Reproduce only the part of the data that opens with the line containing "Image resolution: width=504" and closes with the line containing "click(213, 350)", both included, keeping the request text unchanged but multiplying the click coordinates in the answers by 0.6 and rounding each to a whole number, halves up. Omit the pictures.

Stored data

◆ ◆ ◆

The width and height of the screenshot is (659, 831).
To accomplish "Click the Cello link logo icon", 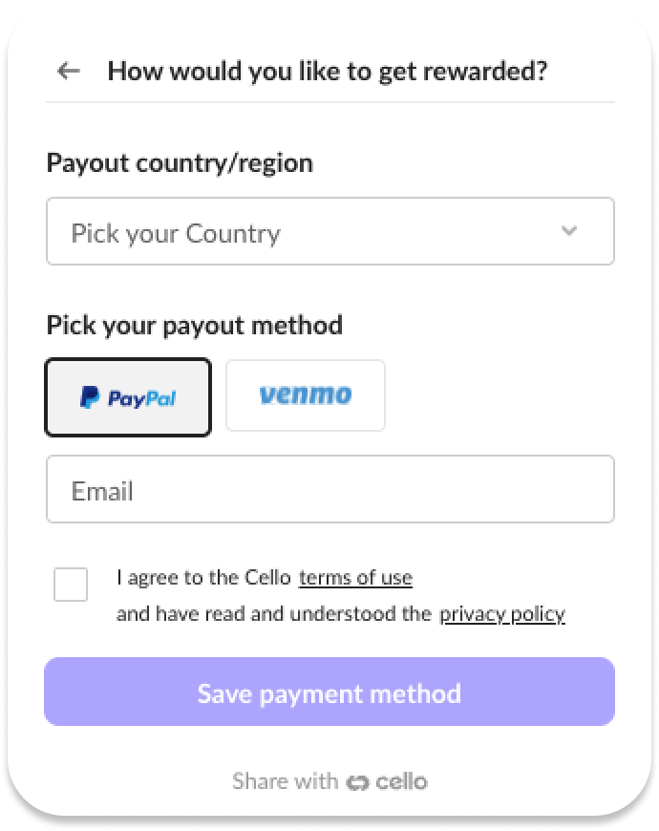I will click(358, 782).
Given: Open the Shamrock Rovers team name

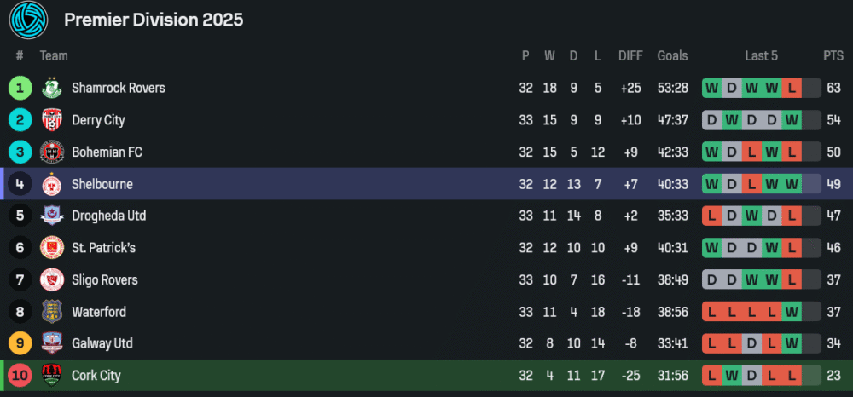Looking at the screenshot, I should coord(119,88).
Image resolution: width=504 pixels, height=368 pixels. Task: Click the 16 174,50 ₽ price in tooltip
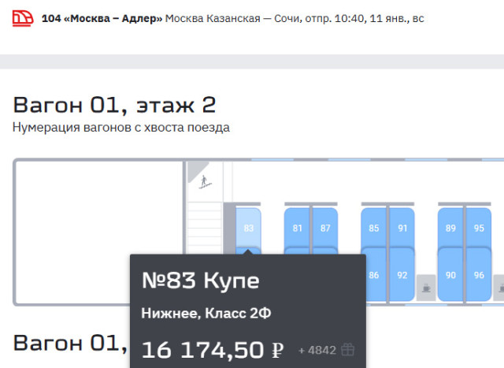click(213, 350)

◆ ◆ ◆

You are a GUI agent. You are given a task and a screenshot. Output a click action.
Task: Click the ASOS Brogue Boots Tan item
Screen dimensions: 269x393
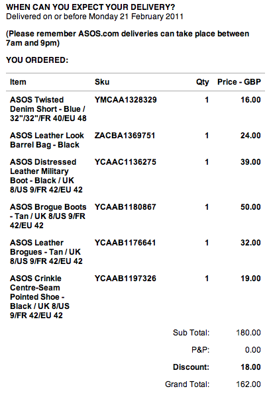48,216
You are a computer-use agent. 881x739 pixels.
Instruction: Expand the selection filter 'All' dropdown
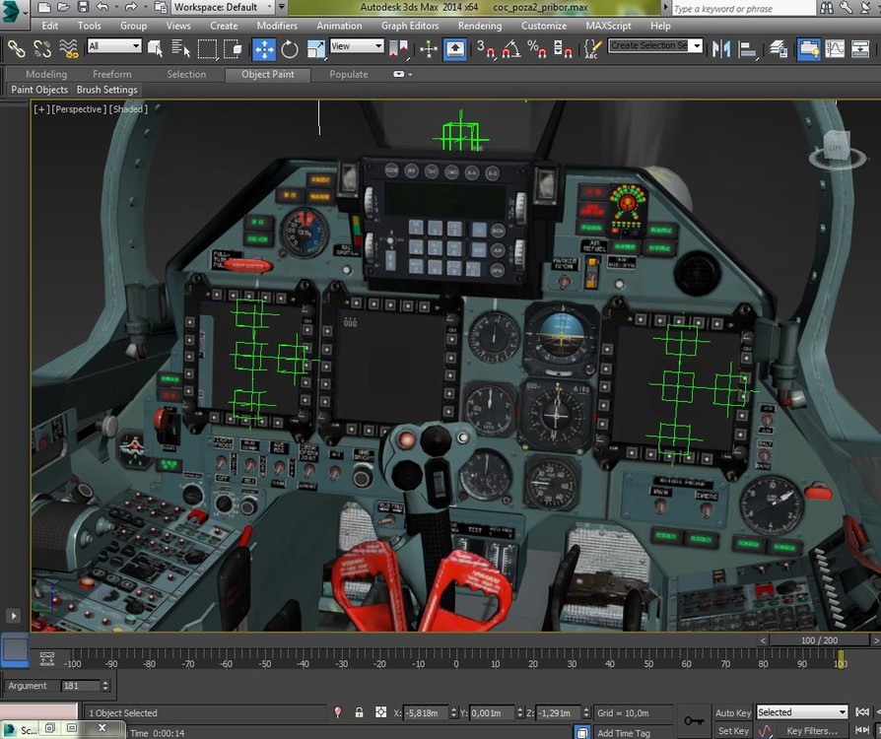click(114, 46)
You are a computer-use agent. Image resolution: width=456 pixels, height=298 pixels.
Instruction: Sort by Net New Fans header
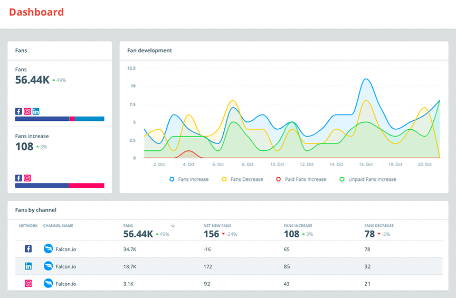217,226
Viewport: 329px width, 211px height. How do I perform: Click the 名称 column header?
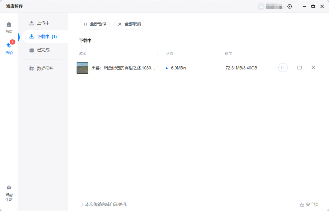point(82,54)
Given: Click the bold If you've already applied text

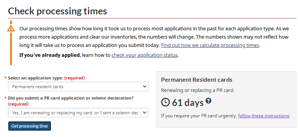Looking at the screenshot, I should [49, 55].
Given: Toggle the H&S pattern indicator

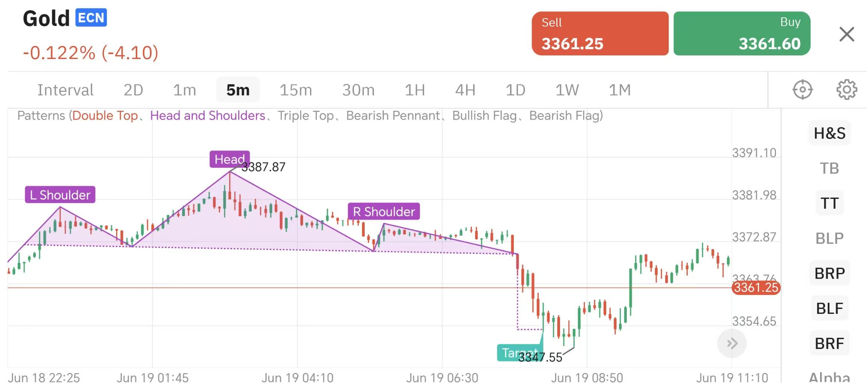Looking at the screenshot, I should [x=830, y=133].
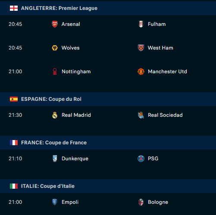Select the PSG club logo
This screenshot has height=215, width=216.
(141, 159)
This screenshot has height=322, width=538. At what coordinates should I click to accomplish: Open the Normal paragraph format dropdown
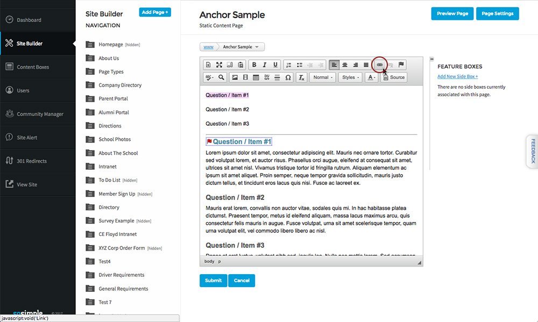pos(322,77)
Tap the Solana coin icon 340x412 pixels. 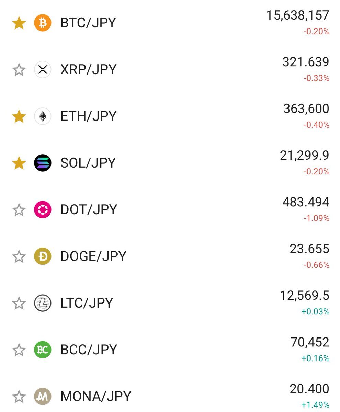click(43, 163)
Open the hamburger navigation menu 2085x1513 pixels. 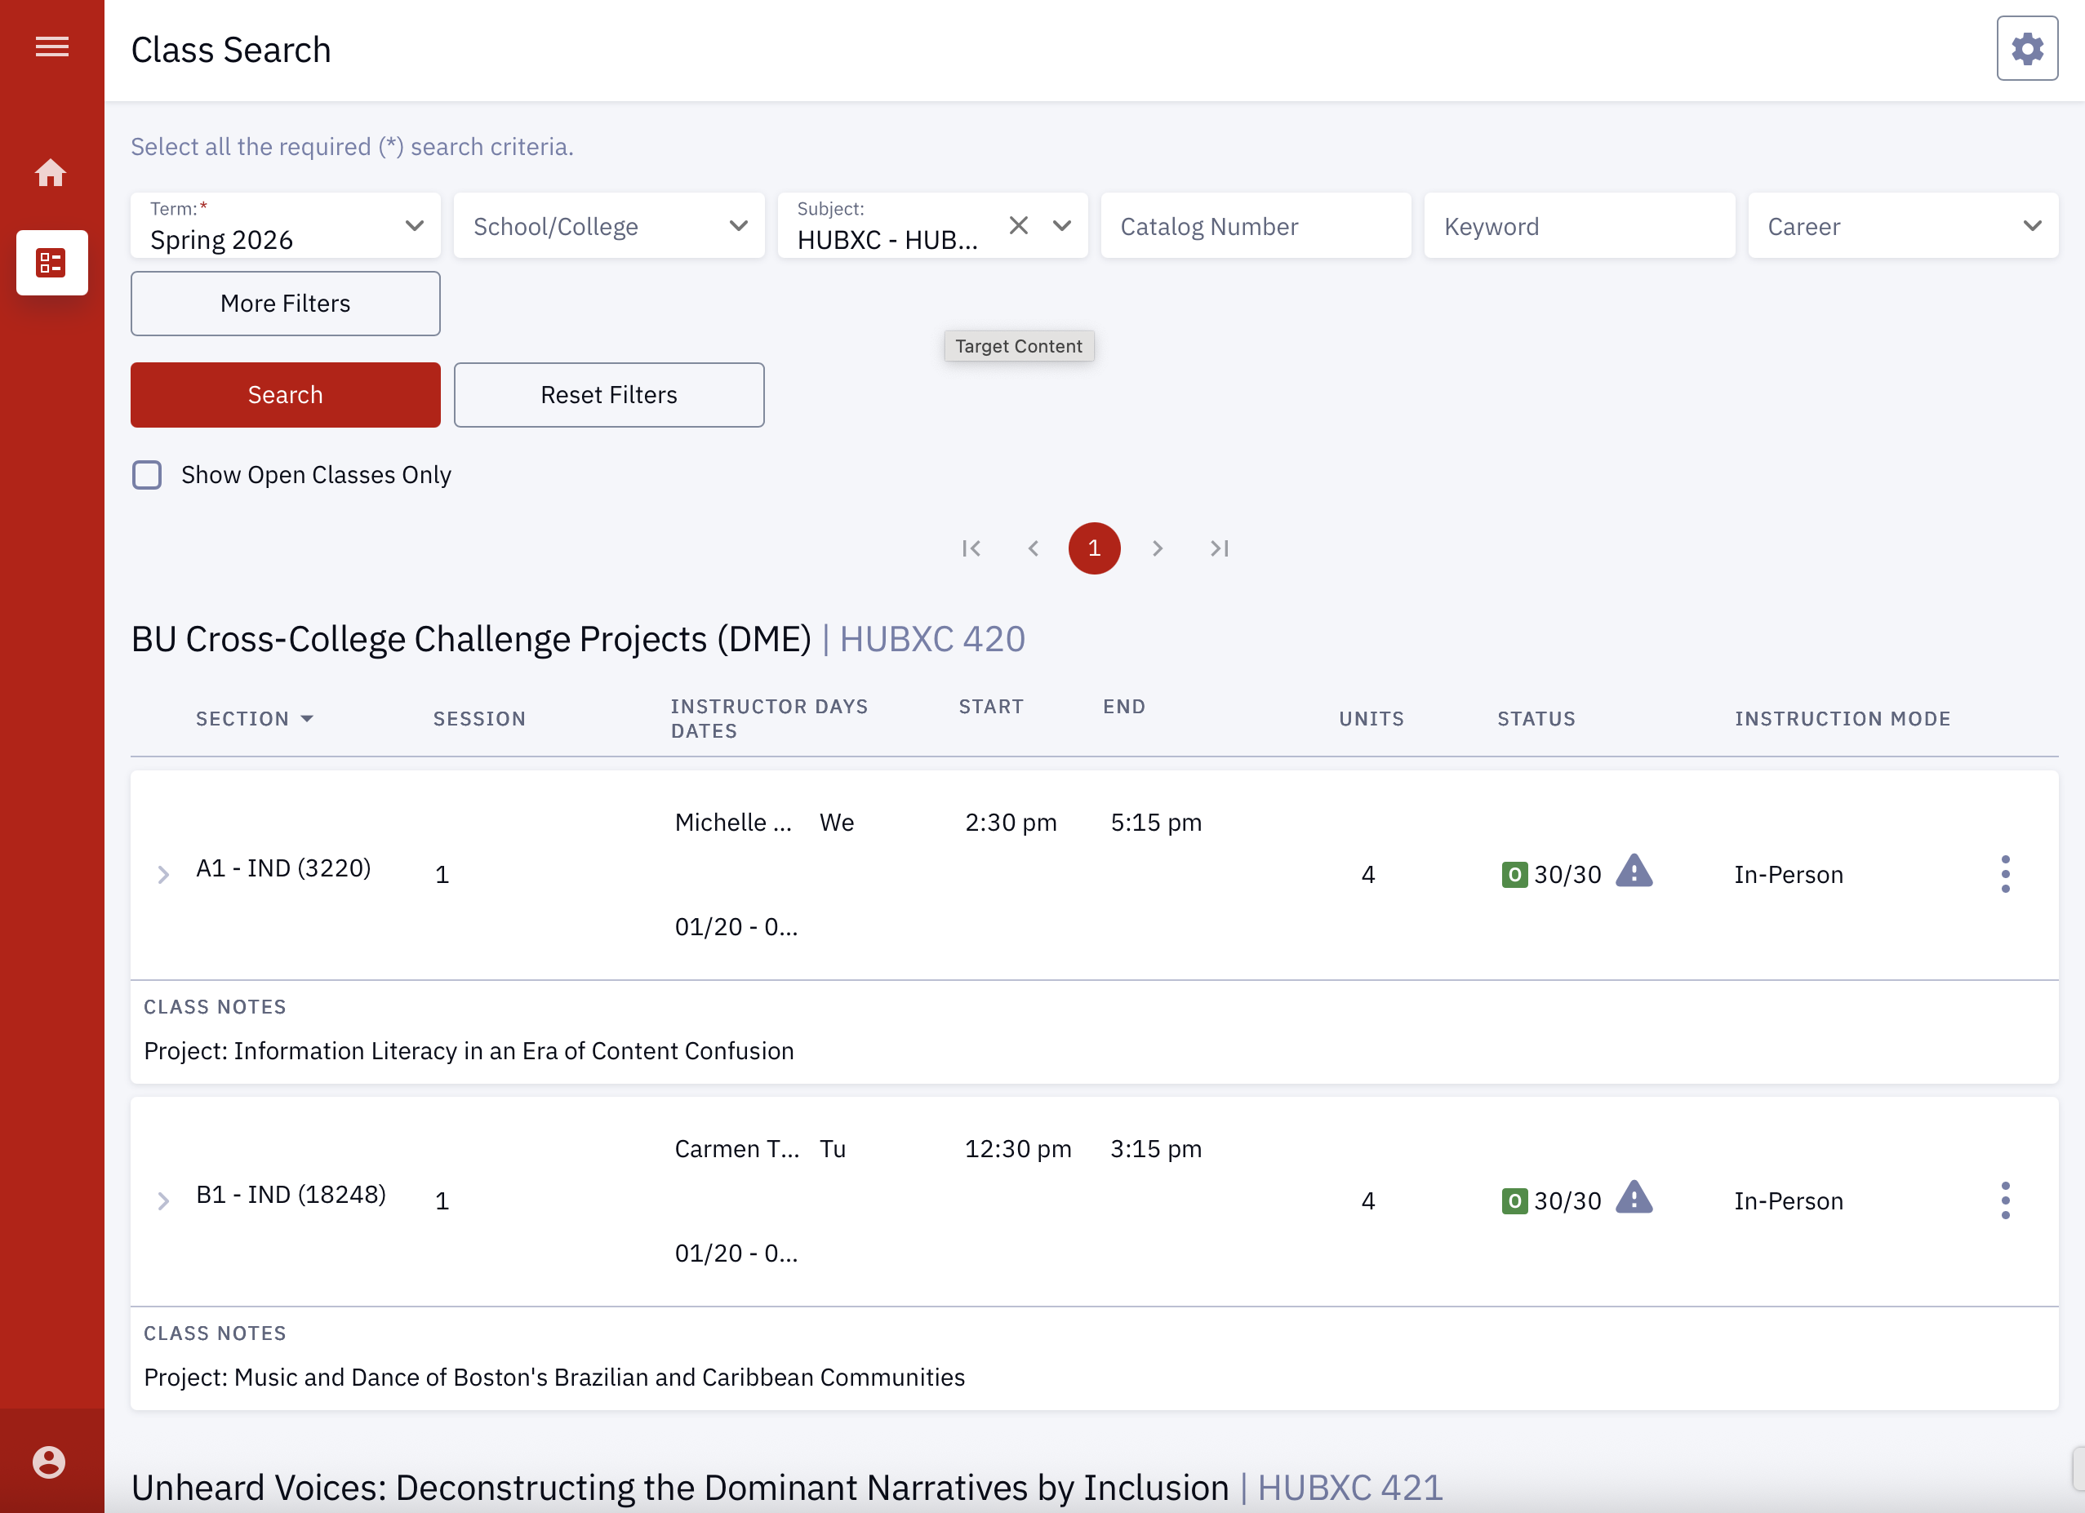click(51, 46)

◆ ◆ ◆

| Solution below |
Image resolution: width=504 pixels, height=368 pixels. Task: Click the 16 174,50 ₽ price in tooltip
click(128, 210)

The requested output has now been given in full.